Task instructions -
Reproduce verbatim the items from the line containing "Image resolution: width=1456" up to and including the line containing "click(219, 290)".

Input records -
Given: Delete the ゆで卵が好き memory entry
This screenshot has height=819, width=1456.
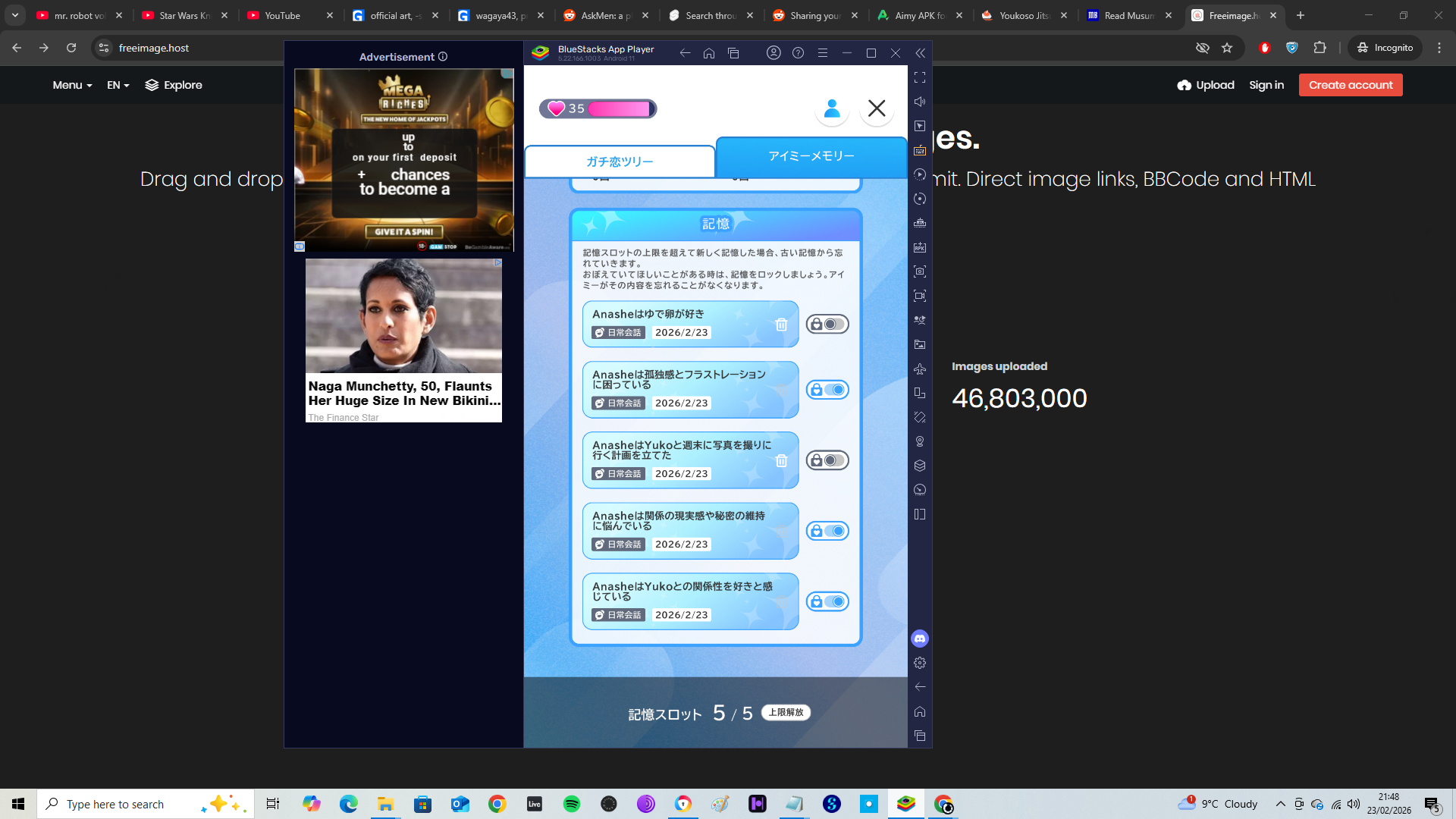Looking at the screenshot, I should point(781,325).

...

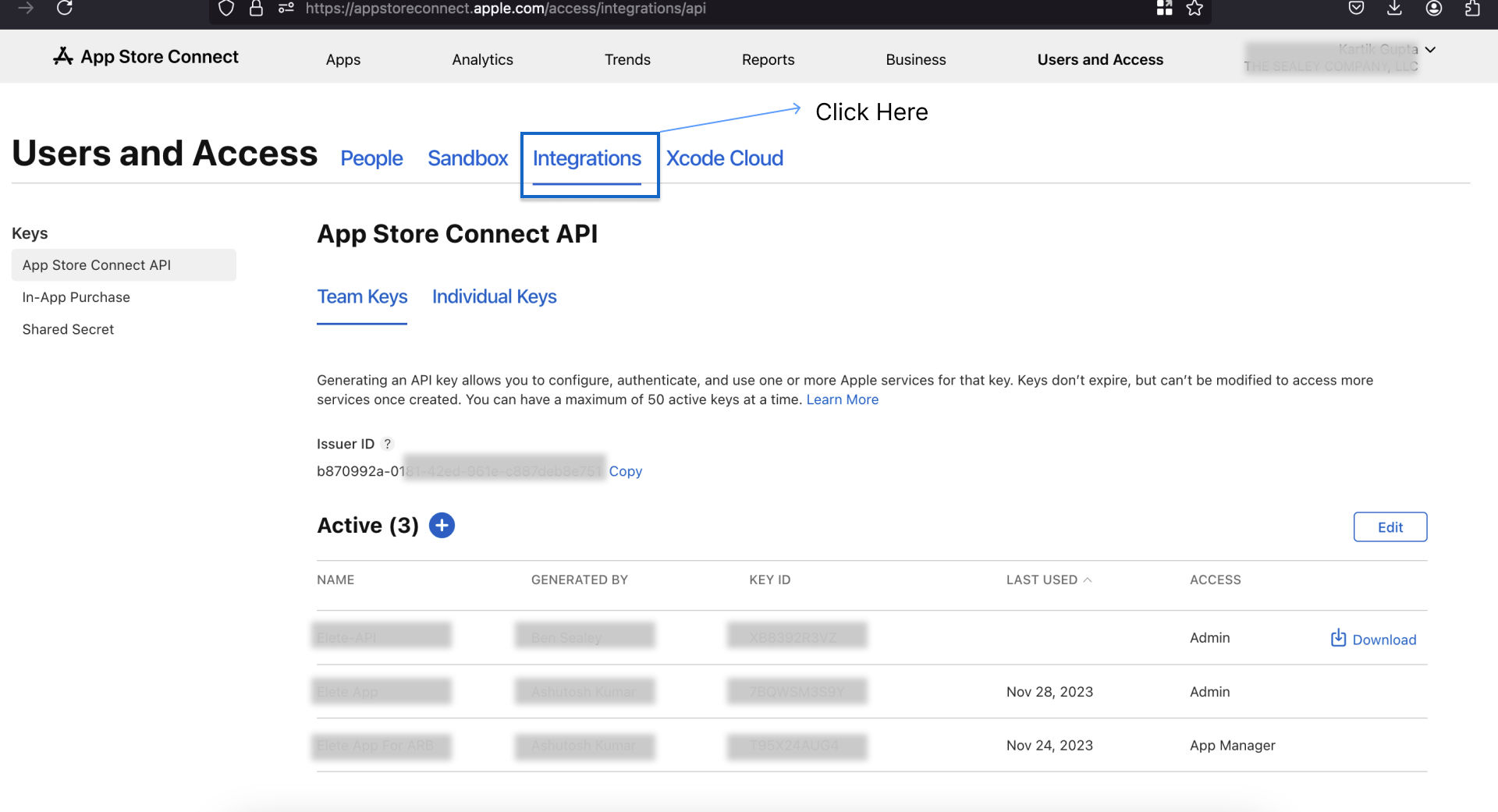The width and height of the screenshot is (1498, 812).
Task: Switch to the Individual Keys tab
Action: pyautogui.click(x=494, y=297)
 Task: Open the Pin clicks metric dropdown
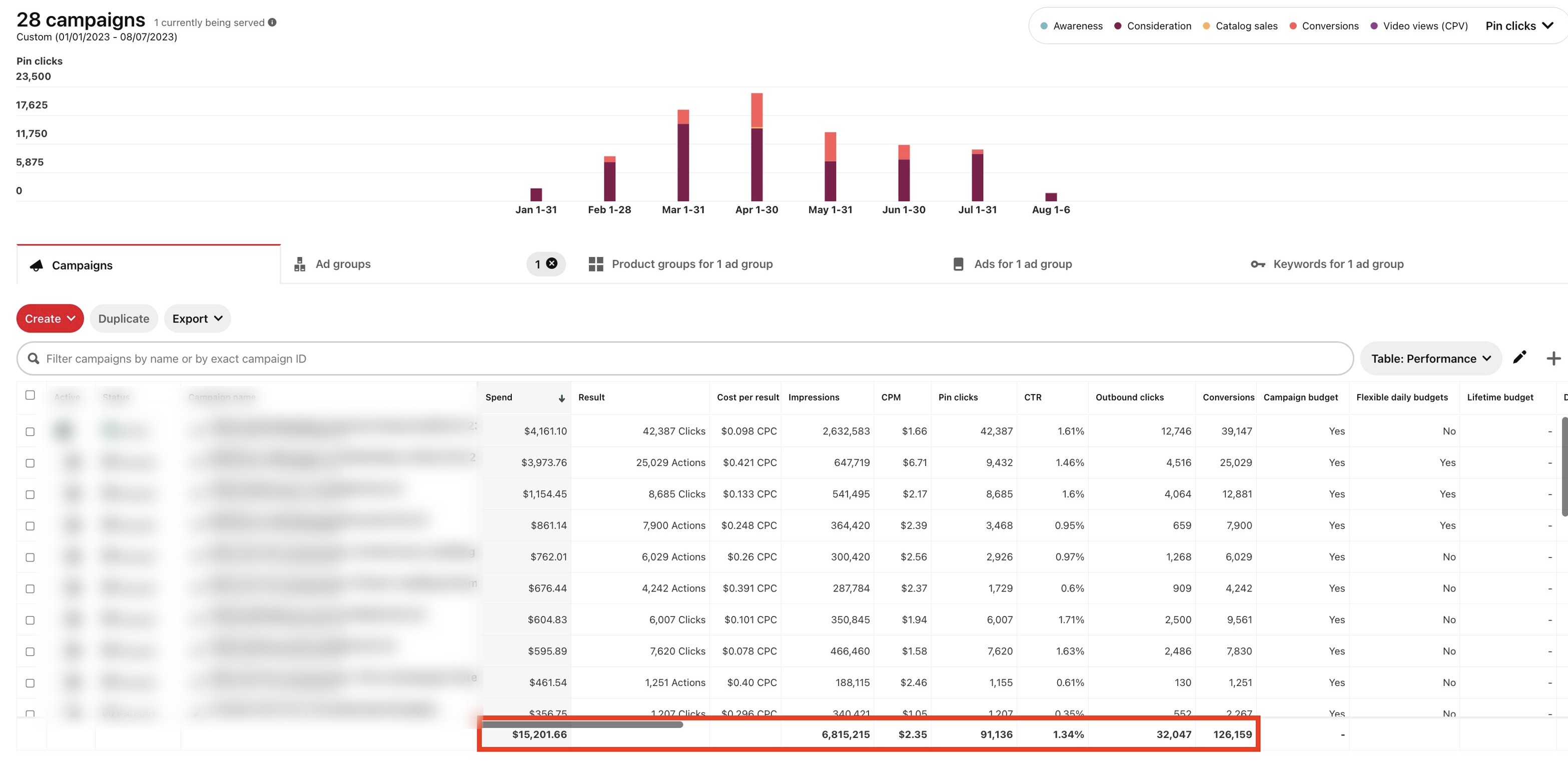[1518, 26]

--

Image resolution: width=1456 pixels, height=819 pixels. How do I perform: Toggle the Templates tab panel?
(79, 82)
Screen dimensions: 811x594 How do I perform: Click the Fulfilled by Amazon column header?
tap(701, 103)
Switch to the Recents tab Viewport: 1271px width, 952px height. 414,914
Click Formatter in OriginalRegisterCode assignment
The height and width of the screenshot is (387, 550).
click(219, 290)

Finished task -
Image resolution: width=1456 pixels, height=819 pixels. How do I perform: Toggle the Templates tab panel?
(79, 82)
Screen dimensions: 811x594 How do I perform: Click the Fulfilled by Amazon column header?
tap(701, 103)
Switch to the Recents tab Viewport: 1271px width, 952px height. 414,914
Click Formatter in OriginalRegisterCode assignment
The height and width of the screenshot is (387, 550).
click(219, 290)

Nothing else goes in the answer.